:: TRECHO

Espaços migratórios e problemática ambiental no Mercosul

José Marcos Pinto da CunhaI; Sylvain SouchaudII; Rosana BaeningerI; Roberto Luiz do CarmoI

IProfessores do IFCH/Unicamp e Pesquisadores do Nepo/Unicamp

IIPesquisador do IRD-França

O projeto "Espaços migratórios e problemática ambiental no Mercosul" é de cooperação Brasil-França, entre o CNPq e o Institut de Recherche pour le Développement (IRD), desenvolvido pelo Núcleo de Estudos de População (Nepo) da Unicamp e o Laboratoire Population Environnement Développement (LPED-IRD). Trata-se do estudo das migrações entre o Brasil e os países vizinhos do Mercosul, com destaque para Bolívia, Paraguai e Argentina. O objetivo é evidenciar situações diferenciadas e complexas entre esses países e fomentar a comparação dos diferentes espaços migratórios, que estruturam partes da dinâmica socioespacial da região, possibilitando a melhor compreensão de um fenômeno que vem ganhando importância nos últimos 20 anos.

Nesse contexto, consideram-se as dinâmicas espaciais das migrações, sua formação e evolução vis-à-vis as mudanças territoriais e ambientais que se observam no contexto da integração regional e mundial. Atenção privilegiada é dada às regiões de fronteiras entre os países, baseando-se na hipótese de que essas áreas articulam várias formas migratórias e são, portanto, laboratórios tanto da própria diversidade dos espaços migratórios como das modificações nas dinâmicas de organização do espaço que ocorrem no subcontinente.

A partir daí privilegiam-se na análise:

· a descrição da estruturação das migrações nos lugares de saída, de chegada e de trânsito, cujas relações, estabelecidas entre esses lugares pelos próprios migrantes, são constituintes da conformação de espaços migratórios reveladores de algumas transformações territoriais, tais como formação de novos eixos de circulação, integração de novos espaços e, ao mesmo tempo, concentração em alguns deles e organizados em "arquipélagos";

· o estudo dos impactos ambientais e migração, bem como suas percepções nas populações locais;

· a organização social dos migrantes, de maneira individual ou coletiva, suas trajetórias e estratégias a partir da identificação de percursos migratórios, redes de relações sociais, evolução e reprodução de uma geração para outra.

Primeiros resultados

Dada a variedade das migrações e espaços abrangidos pela proposta inicial, as primeiras análises (dados secundários censitários cartografados e visitas a campo) permitiram associar certas temáticas a estudos mais pontuais, por um lado, e estreitar as hipóteses, por outro.

Em um primeiro momento, até 2008, as análises estarão focalizadas nos intercâmbios migratórios entre Brasil, Paraguai e Bolívia, a partir da zona que se estende no Mato Grosso do Sul, Chaco paraguaio e extremo oriente da Bolívia. Este espaço interior articula diferentes correntes migratórias que assumem formas diversas quanto a duração, alcance e intensidade.

Este espaço migratório deu lugar a uma proposta de tipologia preliminar, que conta com quatro modalidades de migração: a fronteiriça de vizinhança recíproca; a fronteiriça unilateral; a urbana diversificada; e a metropolitana exclusiva. Desse modo, um conjunto de elementos sociais e espaciais permite identificações e comparações.

::::
:: MATERIAL APRESENTADO

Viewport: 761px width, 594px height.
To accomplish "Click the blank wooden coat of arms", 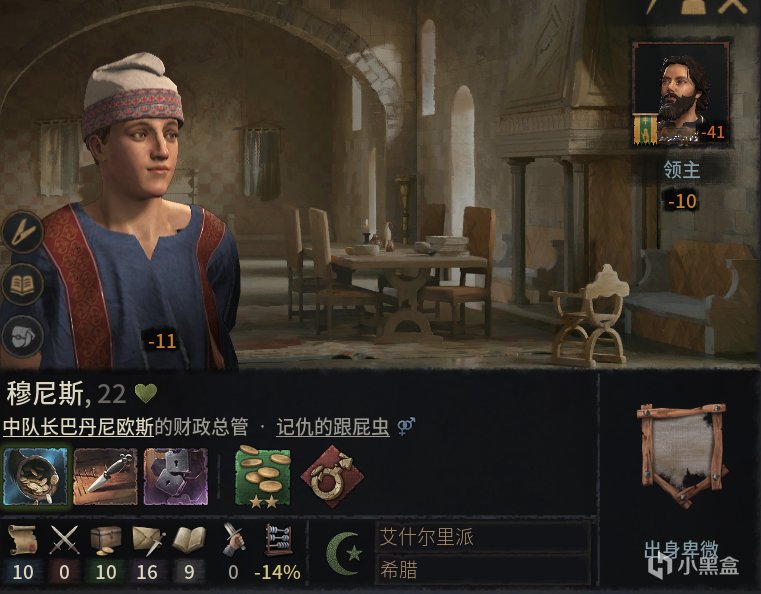I will (x=682, y=455).
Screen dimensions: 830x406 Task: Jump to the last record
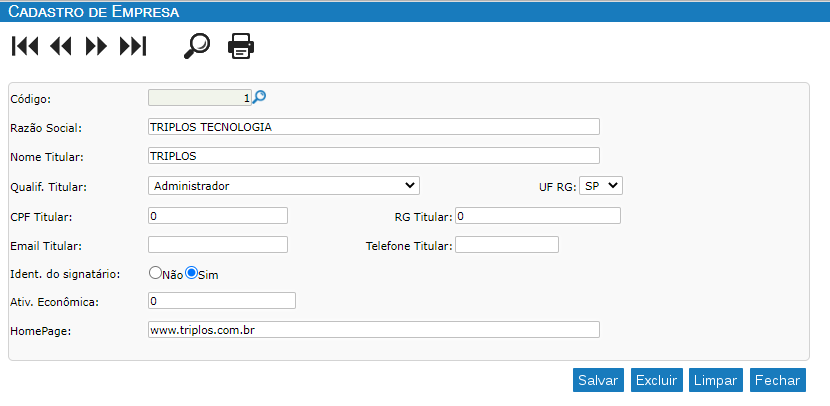[x=133, y=47]
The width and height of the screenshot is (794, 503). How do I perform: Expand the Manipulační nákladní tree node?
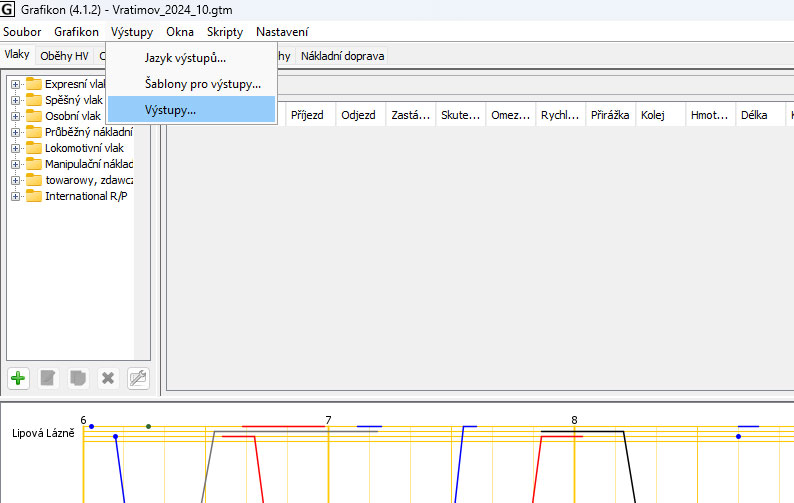click(16, 164)
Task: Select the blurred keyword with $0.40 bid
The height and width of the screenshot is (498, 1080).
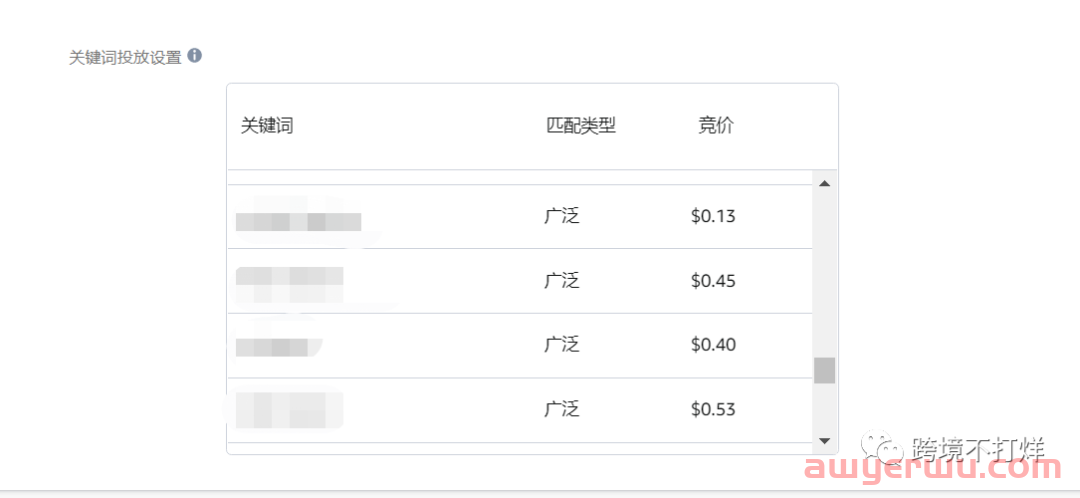Action: tap(273, 347)
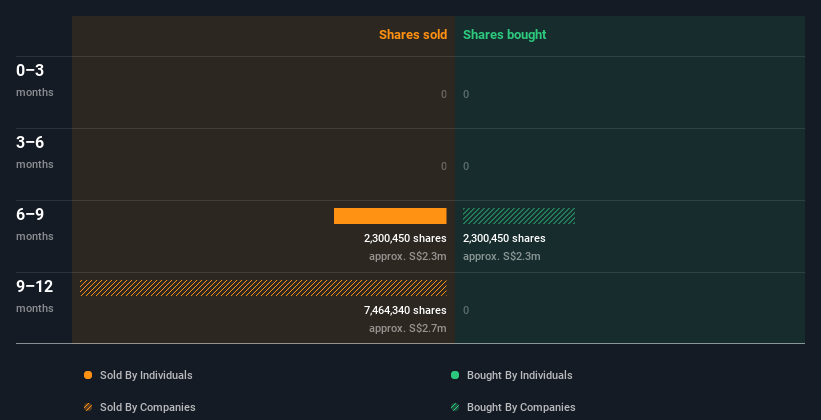Click the 7,464,340 shares value
Image resolution: width=821 pixels, height=420 pixels.
point(405,311)
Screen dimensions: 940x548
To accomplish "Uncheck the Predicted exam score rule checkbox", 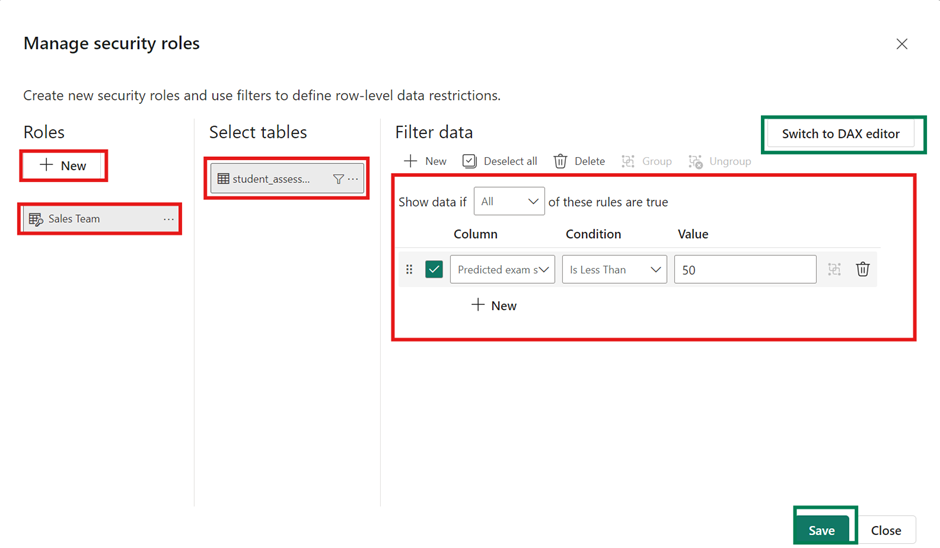I will click(434, 269).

::::

> _LISTA DE TAREFAS_:
A. Segundo o trecho, até que ano as análises estarão focalizadas nos intercâmbios migratórios entre Brasil, Paraguai e Bolívia?
B. Atualize a parte do trecho que se inicia nas palavras "Primeiros resultados" e termina após "alcance e intensidade.", trocando "zona" por "região".
Esse material é independente do trecho.

> _RESPOSTAS POR TAREFA_:
A. Até 2008.

B.
Primeiros resultados

Dada a variedade das migrações e espaços abrangidos pela proposta inicial, as primeiras análises (dados secundários censitários cartografados e visitas a campo) permitiram associar certas temáticas a estudos mais pontuais, por um lado, e estreitar as hipóteses, por outro.

Em um primeiro momento, até 2008, as análises estarão focalizadas nos intercâmbios migratórios entre Brasil, Paraguai e Bolívia, a partir da região que se estende no Mato Grosso do Sul, Chaco paraguaio e extremo oriente da Bolívia. Este espaço interior articula diferentes correntes migratórias que assumem formas diversas quanto a duração, alcance e intensidade.